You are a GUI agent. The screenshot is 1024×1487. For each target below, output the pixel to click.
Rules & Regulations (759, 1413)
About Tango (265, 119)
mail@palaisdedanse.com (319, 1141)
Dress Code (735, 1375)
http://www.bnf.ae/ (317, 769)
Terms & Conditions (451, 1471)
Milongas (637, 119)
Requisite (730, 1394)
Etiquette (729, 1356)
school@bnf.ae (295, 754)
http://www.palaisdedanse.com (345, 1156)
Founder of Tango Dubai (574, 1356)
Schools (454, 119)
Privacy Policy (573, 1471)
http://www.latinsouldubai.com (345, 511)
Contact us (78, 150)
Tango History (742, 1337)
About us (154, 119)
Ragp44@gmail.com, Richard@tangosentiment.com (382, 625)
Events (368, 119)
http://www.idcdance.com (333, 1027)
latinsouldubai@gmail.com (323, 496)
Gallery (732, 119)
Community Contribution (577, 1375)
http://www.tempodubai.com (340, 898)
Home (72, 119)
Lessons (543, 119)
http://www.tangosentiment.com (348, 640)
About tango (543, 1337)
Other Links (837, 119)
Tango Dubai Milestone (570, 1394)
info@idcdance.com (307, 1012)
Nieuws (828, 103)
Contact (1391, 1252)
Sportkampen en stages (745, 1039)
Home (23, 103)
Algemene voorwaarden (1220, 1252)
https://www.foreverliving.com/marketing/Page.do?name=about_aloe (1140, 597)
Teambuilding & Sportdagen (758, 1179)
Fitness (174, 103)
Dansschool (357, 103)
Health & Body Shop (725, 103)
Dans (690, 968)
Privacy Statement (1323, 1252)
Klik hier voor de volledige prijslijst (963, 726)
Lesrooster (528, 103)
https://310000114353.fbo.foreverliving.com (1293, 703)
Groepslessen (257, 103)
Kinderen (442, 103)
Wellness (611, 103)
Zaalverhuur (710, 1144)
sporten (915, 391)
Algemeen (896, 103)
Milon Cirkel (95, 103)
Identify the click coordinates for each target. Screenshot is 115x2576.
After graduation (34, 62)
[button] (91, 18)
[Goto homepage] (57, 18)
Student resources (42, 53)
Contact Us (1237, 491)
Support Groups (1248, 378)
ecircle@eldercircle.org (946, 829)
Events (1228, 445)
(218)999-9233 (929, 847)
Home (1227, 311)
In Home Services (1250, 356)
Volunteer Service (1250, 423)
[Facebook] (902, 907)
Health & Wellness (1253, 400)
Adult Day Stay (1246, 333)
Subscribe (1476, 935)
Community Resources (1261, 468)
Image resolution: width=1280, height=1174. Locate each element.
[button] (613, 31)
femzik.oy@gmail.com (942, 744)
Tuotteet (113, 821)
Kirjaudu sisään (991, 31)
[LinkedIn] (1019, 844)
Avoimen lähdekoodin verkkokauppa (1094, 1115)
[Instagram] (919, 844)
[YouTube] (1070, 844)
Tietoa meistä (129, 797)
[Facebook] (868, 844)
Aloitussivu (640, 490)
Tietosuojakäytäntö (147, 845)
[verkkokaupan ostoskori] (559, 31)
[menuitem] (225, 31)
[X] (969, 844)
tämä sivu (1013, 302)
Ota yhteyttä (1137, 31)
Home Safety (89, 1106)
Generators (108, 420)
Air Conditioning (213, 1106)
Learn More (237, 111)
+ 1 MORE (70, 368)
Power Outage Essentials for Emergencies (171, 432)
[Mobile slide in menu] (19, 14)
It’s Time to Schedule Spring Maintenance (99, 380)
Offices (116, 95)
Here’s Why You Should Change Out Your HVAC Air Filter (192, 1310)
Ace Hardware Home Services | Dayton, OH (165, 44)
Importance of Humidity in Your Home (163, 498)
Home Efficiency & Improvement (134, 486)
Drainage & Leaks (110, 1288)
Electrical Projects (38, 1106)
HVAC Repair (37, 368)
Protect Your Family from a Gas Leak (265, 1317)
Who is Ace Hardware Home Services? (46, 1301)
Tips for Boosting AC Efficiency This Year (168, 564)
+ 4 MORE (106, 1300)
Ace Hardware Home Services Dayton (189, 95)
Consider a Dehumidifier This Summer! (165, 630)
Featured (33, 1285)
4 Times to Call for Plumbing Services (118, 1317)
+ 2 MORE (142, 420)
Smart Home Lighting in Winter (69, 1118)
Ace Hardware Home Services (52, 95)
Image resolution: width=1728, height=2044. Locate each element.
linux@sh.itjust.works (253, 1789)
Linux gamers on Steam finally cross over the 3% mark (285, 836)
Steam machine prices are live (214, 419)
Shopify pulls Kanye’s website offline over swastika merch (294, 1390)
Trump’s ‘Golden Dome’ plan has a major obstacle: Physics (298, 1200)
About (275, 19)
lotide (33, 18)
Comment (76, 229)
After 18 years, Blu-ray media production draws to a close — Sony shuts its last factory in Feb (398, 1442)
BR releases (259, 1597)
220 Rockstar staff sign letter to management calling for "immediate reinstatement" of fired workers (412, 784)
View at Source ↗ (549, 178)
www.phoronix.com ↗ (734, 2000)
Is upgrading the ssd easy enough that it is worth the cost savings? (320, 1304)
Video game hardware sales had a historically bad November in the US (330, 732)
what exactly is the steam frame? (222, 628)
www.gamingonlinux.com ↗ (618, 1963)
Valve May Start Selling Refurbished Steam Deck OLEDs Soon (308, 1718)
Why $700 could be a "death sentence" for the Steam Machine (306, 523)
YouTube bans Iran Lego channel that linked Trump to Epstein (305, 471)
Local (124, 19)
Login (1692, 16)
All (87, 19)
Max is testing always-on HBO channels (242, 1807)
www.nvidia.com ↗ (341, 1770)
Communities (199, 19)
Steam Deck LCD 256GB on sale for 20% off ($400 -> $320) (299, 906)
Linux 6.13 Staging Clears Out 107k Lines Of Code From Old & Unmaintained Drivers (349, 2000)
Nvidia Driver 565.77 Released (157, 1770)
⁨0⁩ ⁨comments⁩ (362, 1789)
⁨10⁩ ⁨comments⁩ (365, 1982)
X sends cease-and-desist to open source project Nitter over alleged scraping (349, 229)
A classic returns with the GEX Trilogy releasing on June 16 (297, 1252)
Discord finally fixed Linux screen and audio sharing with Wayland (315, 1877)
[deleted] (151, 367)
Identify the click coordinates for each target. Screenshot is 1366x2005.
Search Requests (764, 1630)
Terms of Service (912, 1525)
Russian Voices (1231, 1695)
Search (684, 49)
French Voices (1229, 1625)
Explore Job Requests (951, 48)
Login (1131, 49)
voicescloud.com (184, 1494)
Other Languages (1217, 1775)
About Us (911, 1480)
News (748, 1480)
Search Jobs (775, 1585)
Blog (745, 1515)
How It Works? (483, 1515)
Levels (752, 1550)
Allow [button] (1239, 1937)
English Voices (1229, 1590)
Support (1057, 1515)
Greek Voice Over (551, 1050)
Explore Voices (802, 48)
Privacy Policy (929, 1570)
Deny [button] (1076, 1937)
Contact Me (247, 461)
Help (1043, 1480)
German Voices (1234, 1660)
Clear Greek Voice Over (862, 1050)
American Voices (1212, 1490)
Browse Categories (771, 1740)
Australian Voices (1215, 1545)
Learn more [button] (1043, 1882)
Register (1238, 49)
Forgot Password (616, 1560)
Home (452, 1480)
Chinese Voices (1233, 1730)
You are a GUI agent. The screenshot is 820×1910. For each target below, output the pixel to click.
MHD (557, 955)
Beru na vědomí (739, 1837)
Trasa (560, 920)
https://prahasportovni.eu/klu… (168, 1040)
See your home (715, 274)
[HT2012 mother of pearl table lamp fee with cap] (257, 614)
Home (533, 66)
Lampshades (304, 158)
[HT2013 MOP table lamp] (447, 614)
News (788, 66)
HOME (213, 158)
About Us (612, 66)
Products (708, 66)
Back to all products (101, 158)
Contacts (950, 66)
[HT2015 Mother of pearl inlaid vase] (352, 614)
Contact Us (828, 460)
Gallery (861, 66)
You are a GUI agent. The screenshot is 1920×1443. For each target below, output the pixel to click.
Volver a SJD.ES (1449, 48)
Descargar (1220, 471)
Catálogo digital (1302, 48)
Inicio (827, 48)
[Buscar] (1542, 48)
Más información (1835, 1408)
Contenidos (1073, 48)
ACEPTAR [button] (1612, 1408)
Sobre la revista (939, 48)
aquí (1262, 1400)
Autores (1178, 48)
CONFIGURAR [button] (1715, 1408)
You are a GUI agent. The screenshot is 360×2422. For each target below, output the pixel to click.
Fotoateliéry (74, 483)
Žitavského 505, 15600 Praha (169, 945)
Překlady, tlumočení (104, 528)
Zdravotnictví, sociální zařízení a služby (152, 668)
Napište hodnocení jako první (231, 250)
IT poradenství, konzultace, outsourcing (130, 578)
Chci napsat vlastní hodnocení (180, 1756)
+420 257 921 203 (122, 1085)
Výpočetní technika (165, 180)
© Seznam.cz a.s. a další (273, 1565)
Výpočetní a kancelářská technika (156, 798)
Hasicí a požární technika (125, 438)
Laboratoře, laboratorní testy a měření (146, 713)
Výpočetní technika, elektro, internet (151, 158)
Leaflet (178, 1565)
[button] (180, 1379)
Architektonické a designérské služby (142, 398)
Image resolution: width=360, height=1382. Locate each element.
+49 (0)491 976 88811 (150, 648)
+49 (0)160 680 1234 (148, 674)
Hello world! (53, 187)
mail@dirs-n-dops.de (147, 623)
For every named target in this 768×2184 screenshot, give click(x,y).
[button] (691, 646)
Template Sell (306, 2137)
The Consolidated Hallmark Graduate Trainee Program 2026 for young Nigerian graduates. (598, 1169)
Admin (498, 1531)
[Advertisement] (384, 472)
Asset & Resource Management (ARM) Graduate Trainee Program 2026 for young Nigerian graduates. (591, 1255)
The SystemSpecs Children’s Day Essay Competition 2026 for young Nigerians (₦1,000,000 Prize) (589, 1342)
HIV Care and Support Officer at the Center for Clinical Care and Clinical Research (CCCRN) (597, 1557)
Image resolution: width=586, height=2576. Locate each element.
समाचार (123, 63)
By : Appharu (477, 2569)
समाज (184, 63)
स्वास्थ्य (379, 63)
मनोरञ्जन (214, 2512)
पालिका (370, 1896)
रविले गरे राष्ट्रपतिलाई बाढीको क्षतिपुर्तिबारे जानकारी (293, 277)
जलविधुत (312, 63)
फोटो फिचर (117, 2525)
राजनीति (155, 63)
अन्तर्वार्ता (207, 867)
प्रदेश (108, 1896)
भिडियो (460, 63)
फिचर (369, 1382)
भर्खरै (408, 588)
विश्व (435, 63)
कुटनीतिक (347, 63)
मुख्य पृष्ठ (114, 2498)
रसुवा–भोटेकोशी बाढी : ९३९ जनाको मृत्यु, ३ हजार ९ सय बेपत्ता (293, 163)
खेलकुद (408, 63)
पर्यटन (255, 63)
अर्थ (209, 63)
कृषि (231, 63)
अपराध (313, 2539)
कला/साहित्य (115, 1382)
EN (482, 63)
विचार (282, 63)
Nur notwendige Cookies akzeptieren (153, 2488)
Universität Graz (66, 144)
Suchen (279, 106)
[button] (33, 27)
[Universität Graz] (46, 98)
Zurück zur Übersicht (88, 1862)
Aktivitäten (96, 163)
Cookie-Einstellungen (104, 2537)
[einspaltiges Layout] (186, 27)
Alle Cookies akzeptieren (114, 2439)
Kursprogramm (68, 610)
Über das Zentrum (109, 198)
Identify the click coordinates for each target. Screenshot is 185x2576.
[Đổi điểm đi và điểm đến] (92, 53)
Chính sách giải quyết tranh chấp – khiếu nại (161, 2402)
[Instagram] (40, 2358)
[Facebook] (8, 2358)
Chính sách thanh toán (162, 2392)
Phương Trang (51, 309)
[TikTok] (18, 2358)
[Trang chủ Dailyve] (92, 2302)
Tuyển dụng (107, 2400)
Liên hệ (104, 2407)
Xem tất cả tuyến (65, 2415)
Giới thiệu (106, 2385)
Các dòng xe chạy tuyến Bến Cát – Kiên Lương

• **Requirement**:
Please give back exactly the lines of the listing above that run from the one containing "Home (23, 103)" through the one containing "Klik hier voor", and only those.

• **Result of the task**:
Home (23, 103)
Algemene voorwaarden (1220, 1252)
https://www.foreverliving.com/marketing/Page.do?name=about_aloe (1140, 597)
Teambuilding & Sportdagen (758, 1179)
Fitness (174, 103)
Dansschool (357, 103)
Health & Body Shop (725, 103)
Dans (690, 968)
Privacy Statement (1323, 1252)
Klik hier voor de volledige prijslijst (963, 726)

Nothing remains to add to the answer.